Analysons cette phrase de Paul Morand - « Elle était belle comme la femme d’un autre » (Lewis et Irène, 1924) - à travers les prismes de Freud et Lacan et croisons leur regard sur le désir, l’objet, le fantasme et la loi.
Freud aurait vu dans cette phrase l’expression d’un fantasme œdipien structurant :
- la femme d’un autre représente l’interdit, ce qui ne peut être convoité sans susciter la culpabilité,
- le désir pour cette beauté est transgressif,
- le manque est moteur du désir : on ne désire que ce qu’on ne peut posséder librement. C’est le refoulement qui renforce l’intensité du désir : l’interdit ajoute une charge érotique à l’objet.

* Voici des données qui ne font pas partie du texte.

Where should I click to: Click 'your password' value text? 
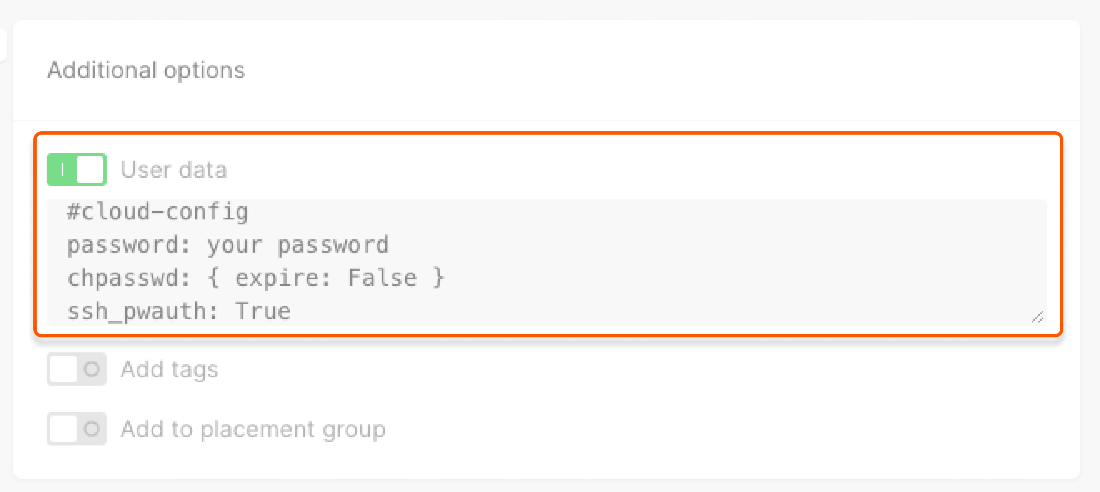[x=298, y=245]
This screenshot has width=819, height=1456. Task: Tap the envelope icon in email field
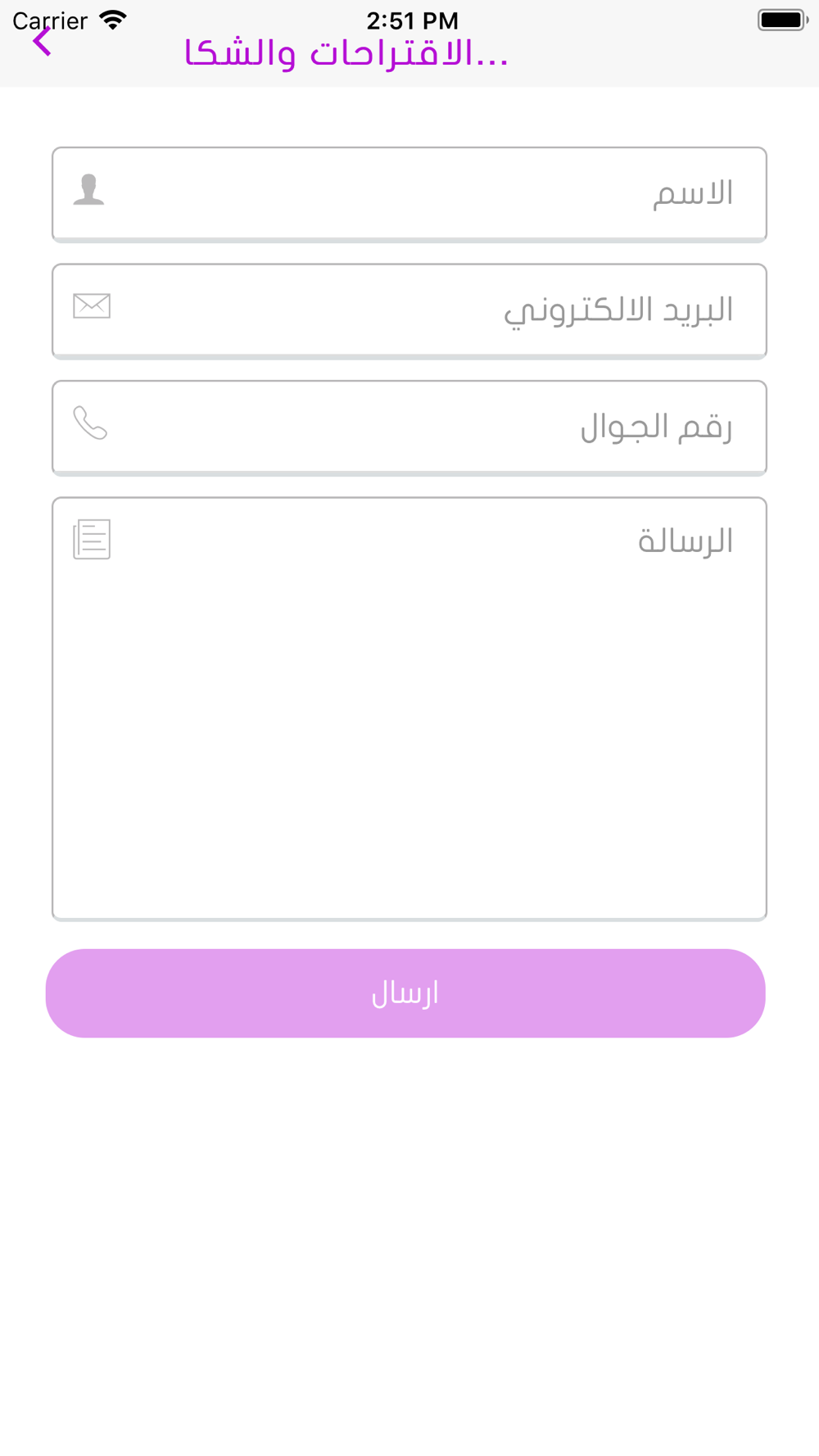92,306
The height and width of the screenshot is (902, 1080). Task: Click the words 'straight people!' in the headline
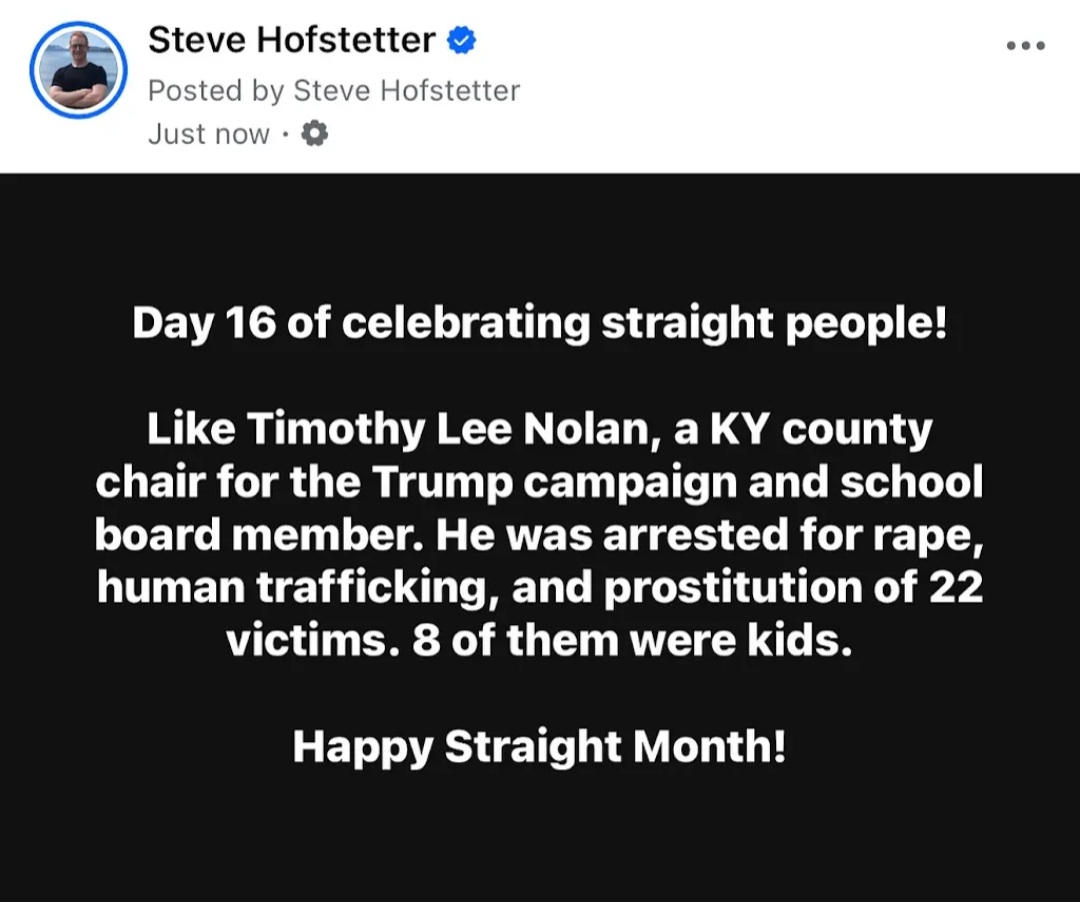[775, 323]
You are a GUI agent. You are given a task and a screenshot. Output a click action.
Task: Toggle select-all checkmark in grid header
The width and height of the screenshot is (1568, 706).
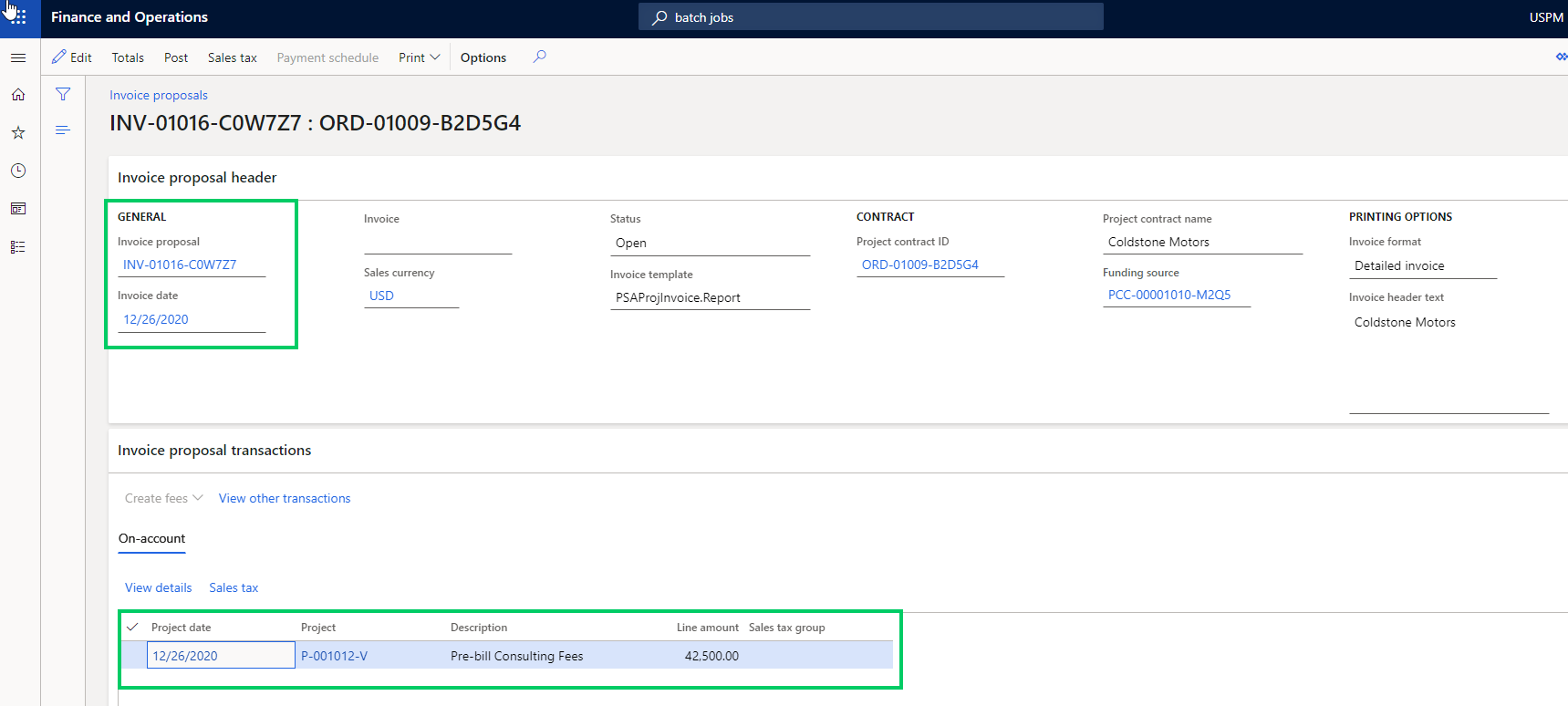pos(133,628)
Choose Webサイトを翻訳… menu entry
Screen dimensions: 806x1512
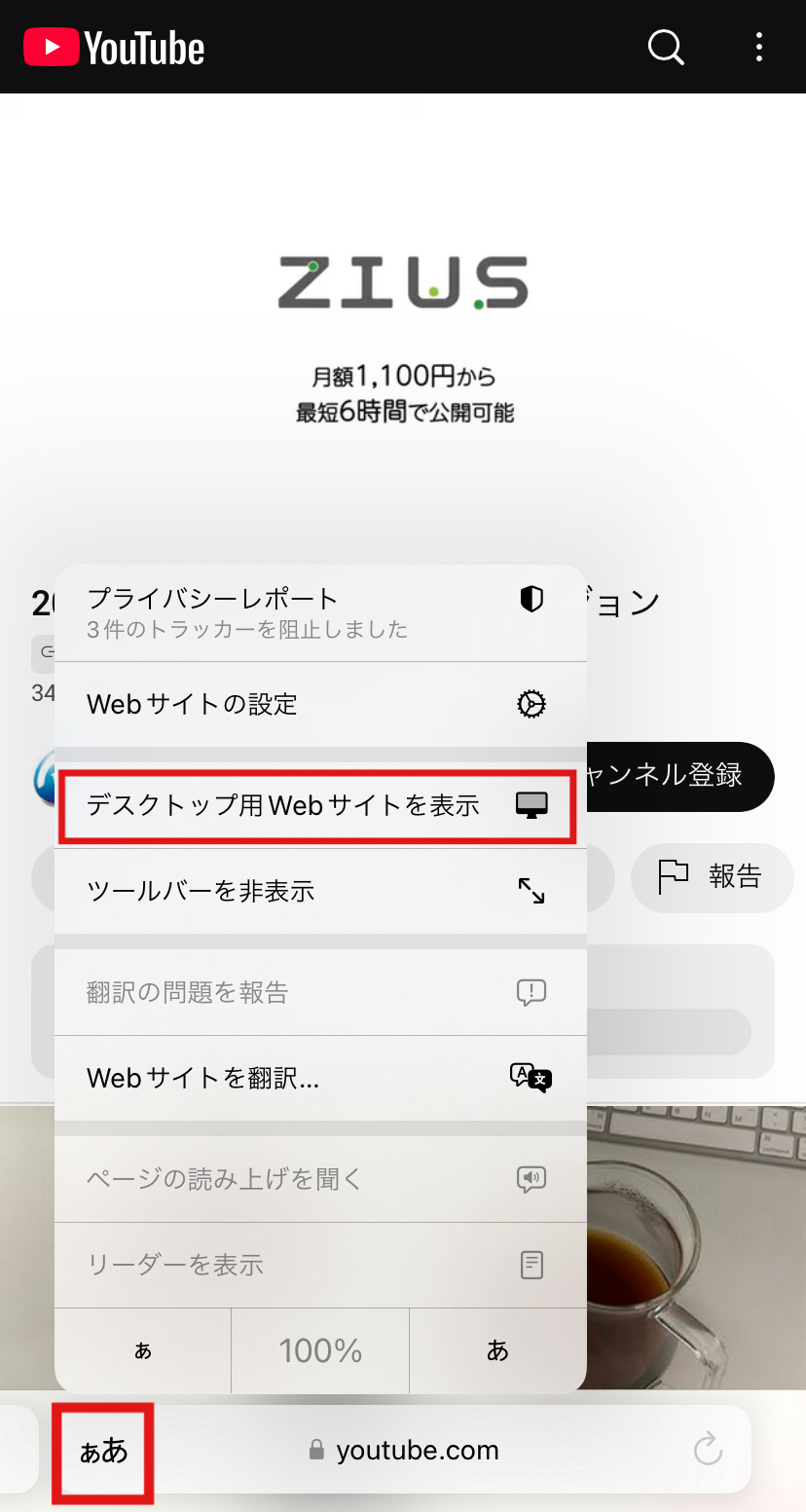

Lacan enrichirait cette lecture de sa conception du désir comme désir de l’Autre :
- la beauté est « médiatisée » : elle est perçue à travers le regard de l’Autre. Elle est belle parce qu’elle est investie du désir d’un autre,
- le sujet se constitue dans le miroir du désir de l’Autre,
- la femme d’un autre est le symptôme du manque structurel du sujet : elle est ce qui manque toujours à sa propre image, ce qui se manifeste dans le champ du fantasme. Elle est aussi l’objet petit a, ce qui cause le désir sans jamais le satisfaire. Elle incarne l’énigme, le vide autour duquel le sujet s’enroule pour se constituer.
Et en unissant les perspectives :
- elle est belle non pas en soi, mais par sa position dans la scène du désir, ce désir qui nait toujours du désir de l'autre et qui pousse à désirer désirer,
- sa beauté fait effet d’un effet : elle résulte de projections, de manques, d’interdits intériorisés. La beauté est toujours en rapport avec la perte, l’interdit et l’inaccessibilité, comme l’illustre superbement Gide : "Car, je te le dis en vérité, Nathanaël, chaque désir m’a plus enrichi que la possession toujours fausse de l'objet même de mon désir." (Gide, Les Nourritures terrestres, 1897).